■ **HOW TO COMPLETE THIS TASK**
From the line containing "Task: Collapse cliente_tarjeta via its V icon" to the last line of the records below, retype every line exactly and output nothing else.

INPUT FOR THIS TASK Block Start

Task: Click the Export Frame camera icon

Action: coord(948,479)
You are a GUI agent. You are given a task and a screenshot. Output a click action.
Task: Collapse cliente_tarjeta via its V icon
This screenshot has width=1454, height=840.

INPUT FOR THIS TASK Block End

■ **ANSWER FOR THIS EXERCISE**
Task: Collapse cliente_tarjeta via its V icon
This screenshot has width=1454, height=840.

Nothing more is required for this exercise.